Please reproduce the lines from the one containing "This screenshot has height=812, width=1460." through the end of the data below exactly as they stand, and omit all pictures.
** Opening TASK INPUTS block **
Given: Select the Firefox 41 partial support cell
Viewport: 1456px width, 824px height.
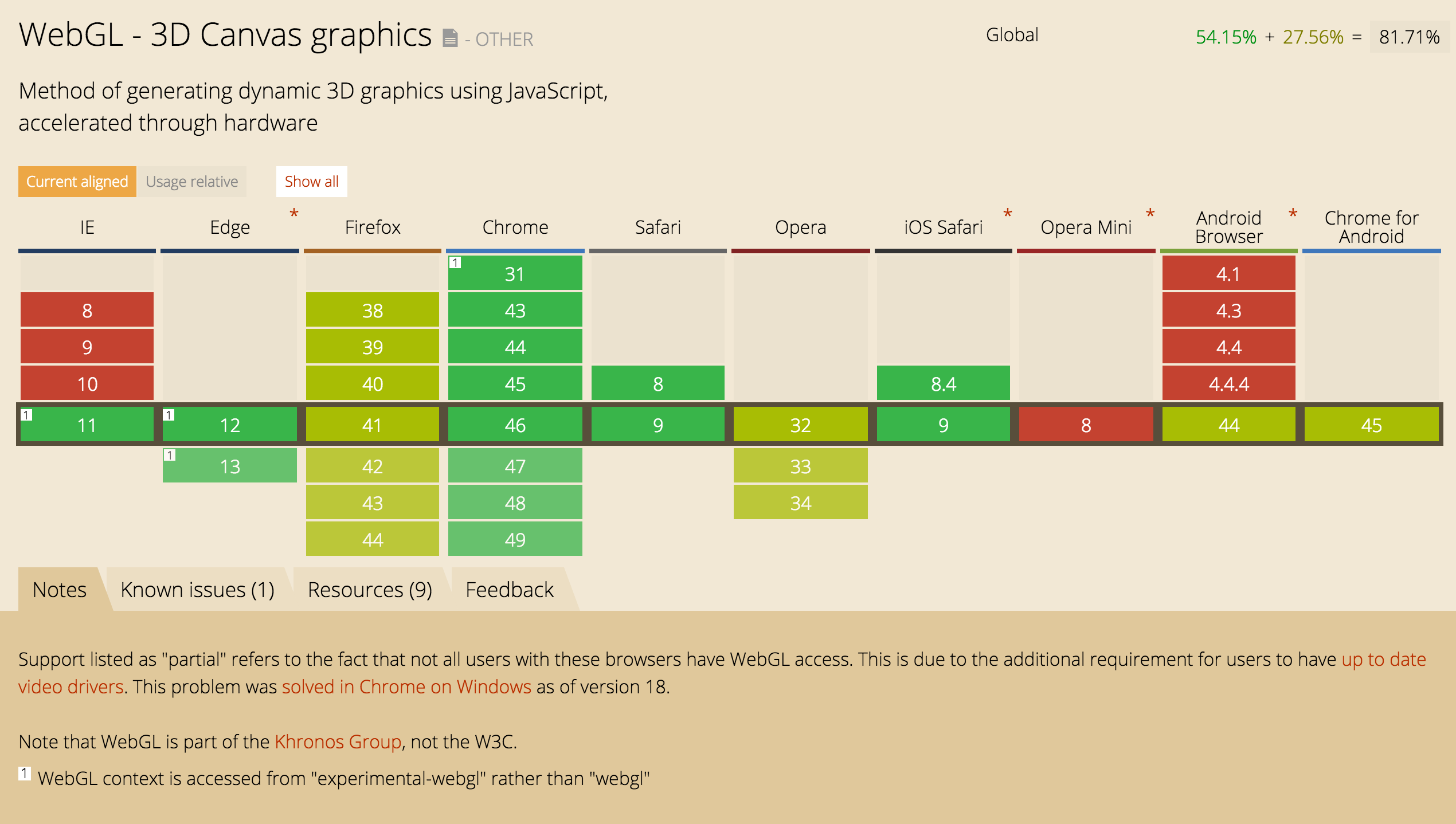Looking at the screenshot, I should pyautogui.click(x=372, y=425).
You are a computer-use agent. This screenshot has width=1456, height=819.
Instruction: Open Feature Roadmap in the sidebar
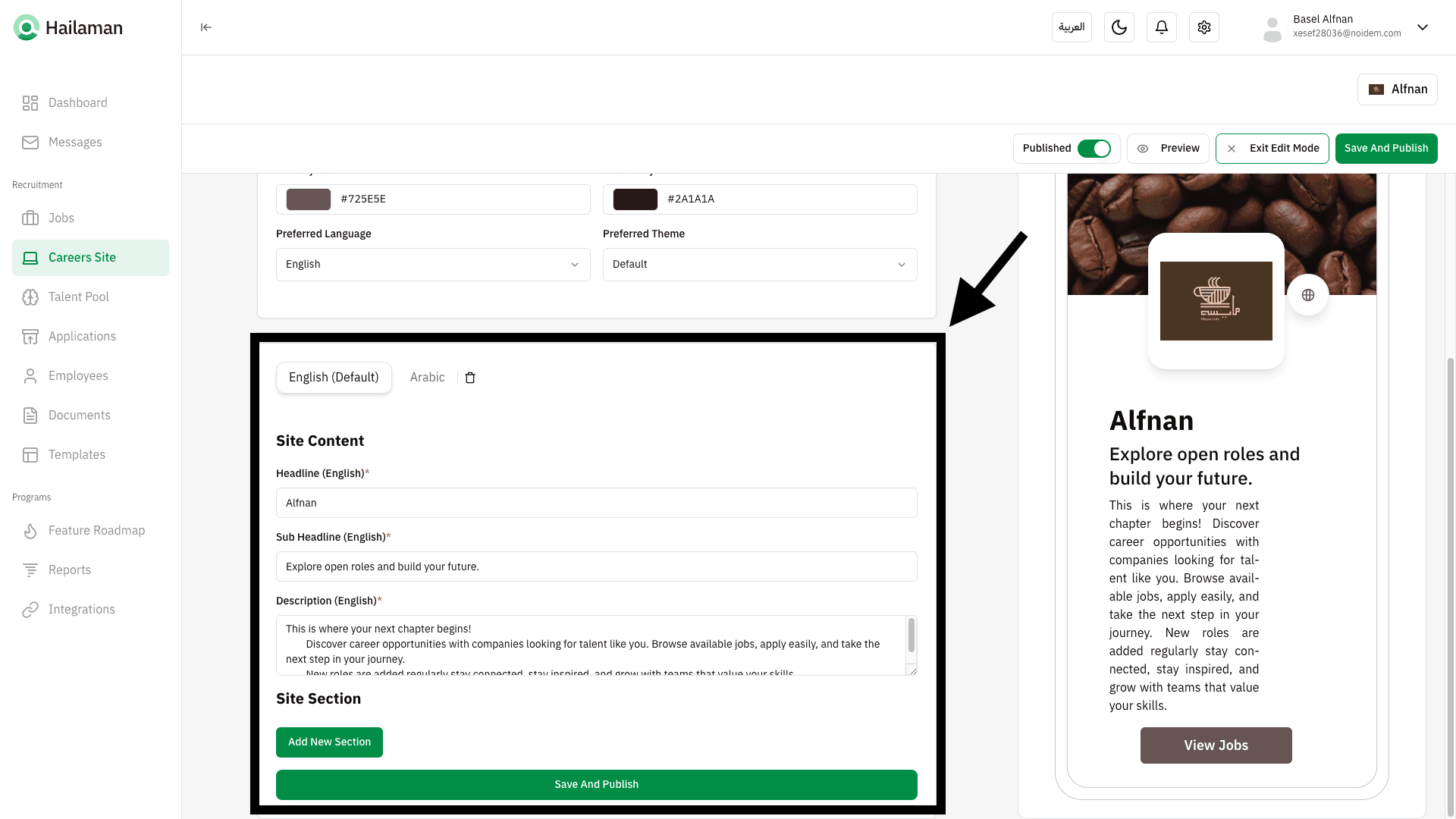[x=96, y=530]
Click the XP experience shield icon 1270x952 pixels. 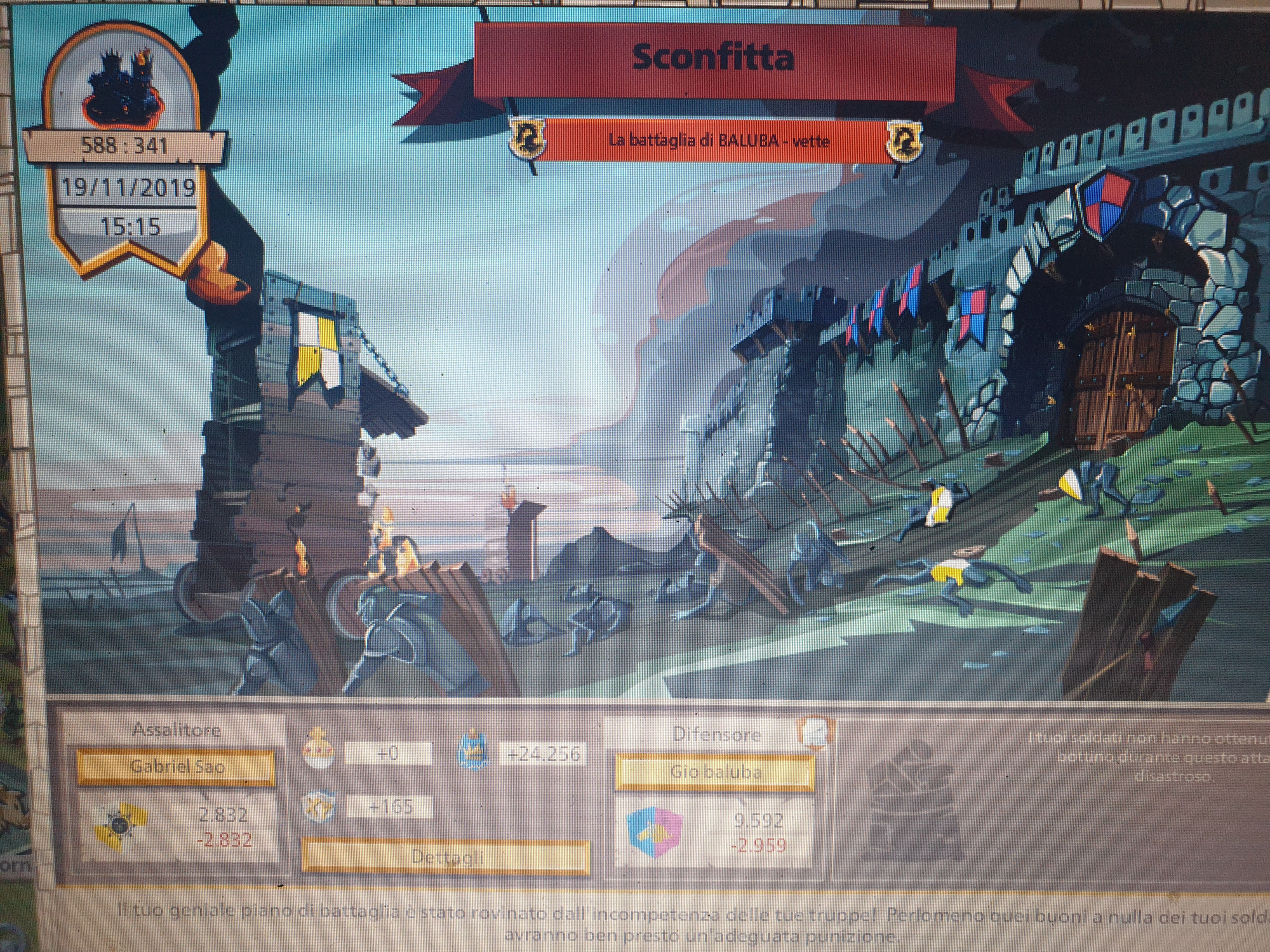point(318,807)
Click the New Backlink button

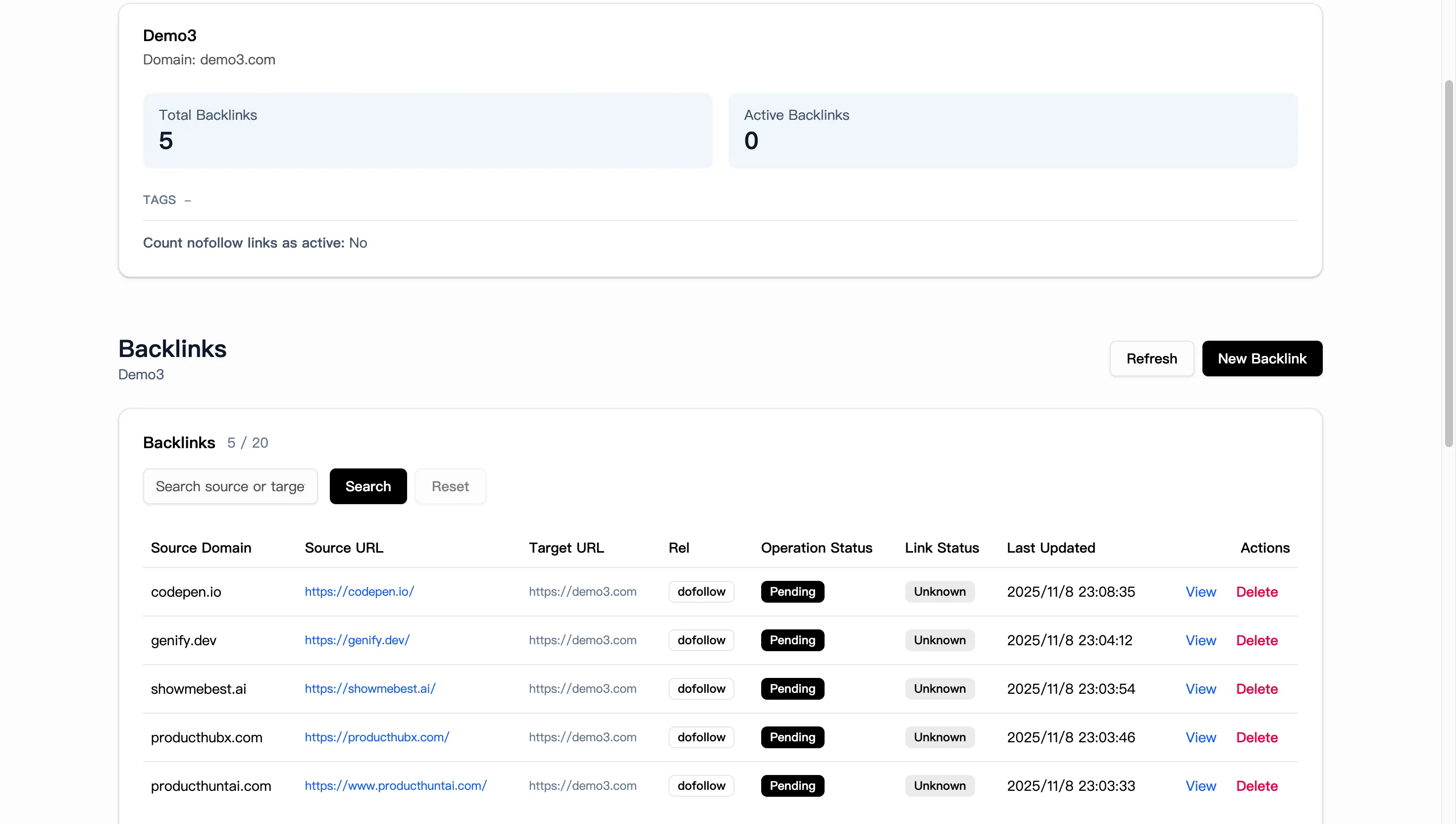pos(1262,358)
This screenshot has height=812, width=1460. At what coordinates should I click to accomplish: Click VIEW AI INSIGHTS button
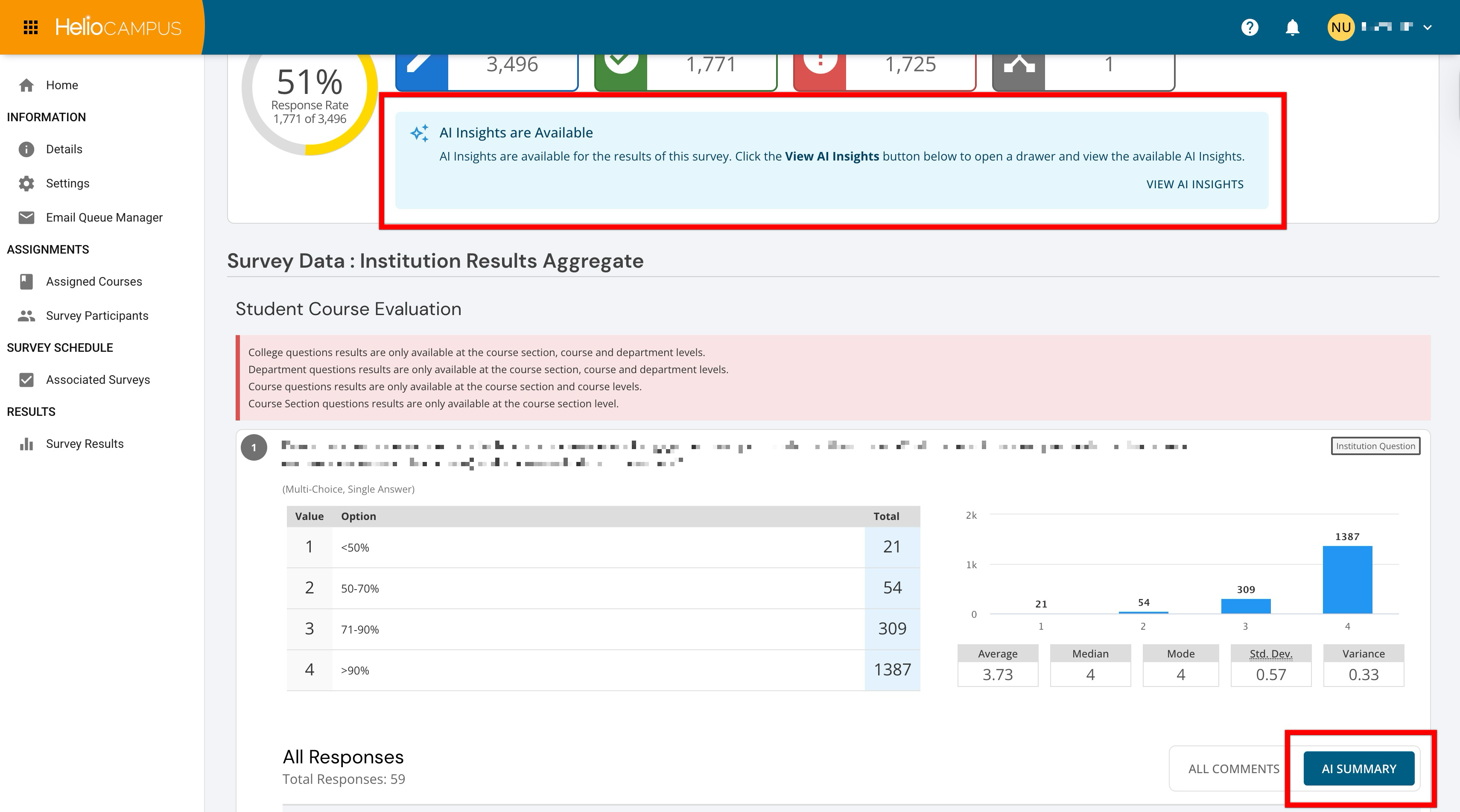tap(1195, 184)
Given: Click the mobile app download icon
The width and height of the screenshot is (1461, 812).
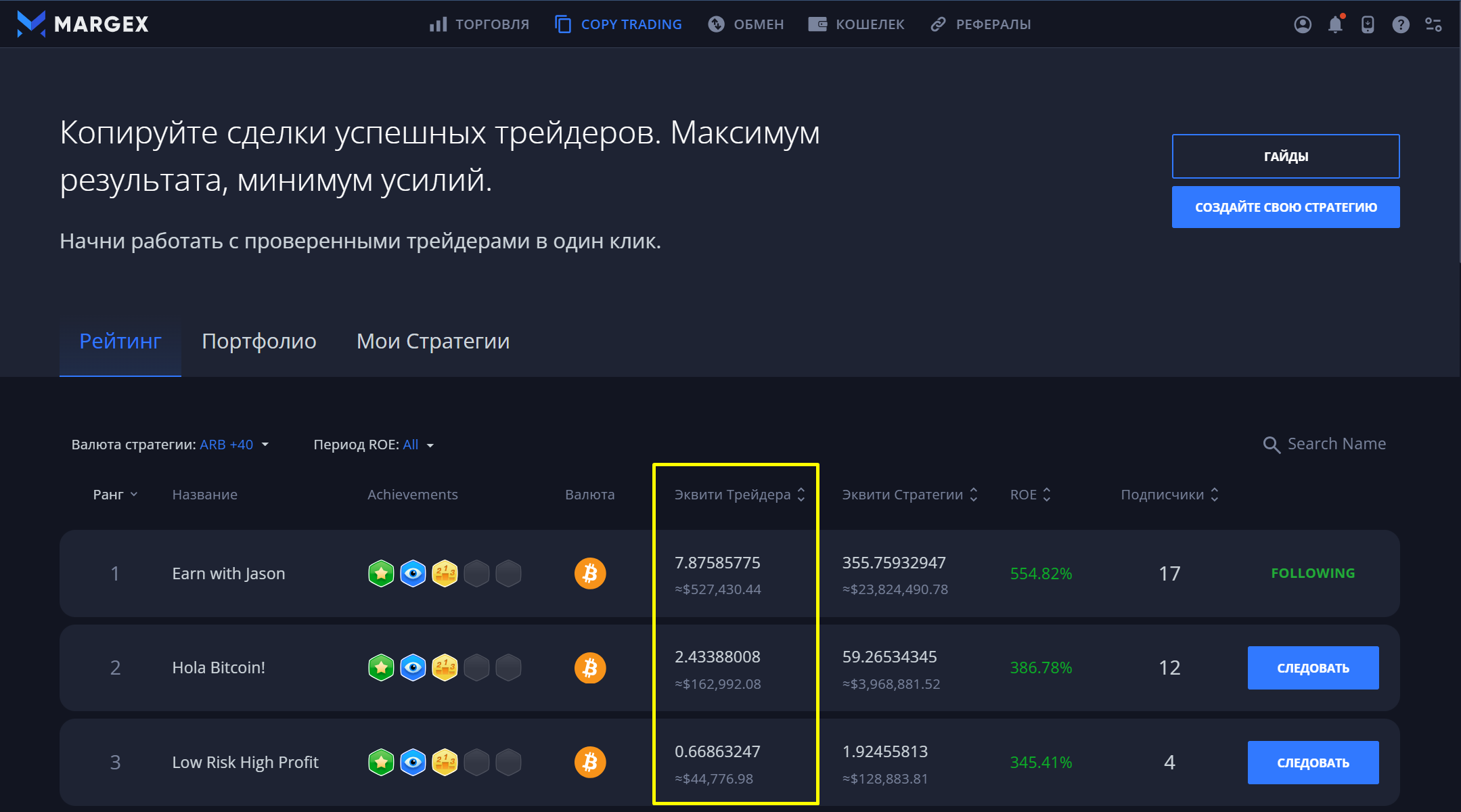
** Closing TASK INPUTS block **
** ANSWER TO THIS EXERCISE **
This screenshot has height=812, width=1460. At what coordinates should I click to accomplish: Click VIEW AI INSIGHTS button
tap(1195, 184)
Given: Click the mobile app download icon
The width and height of the screenshot is (1461, 812).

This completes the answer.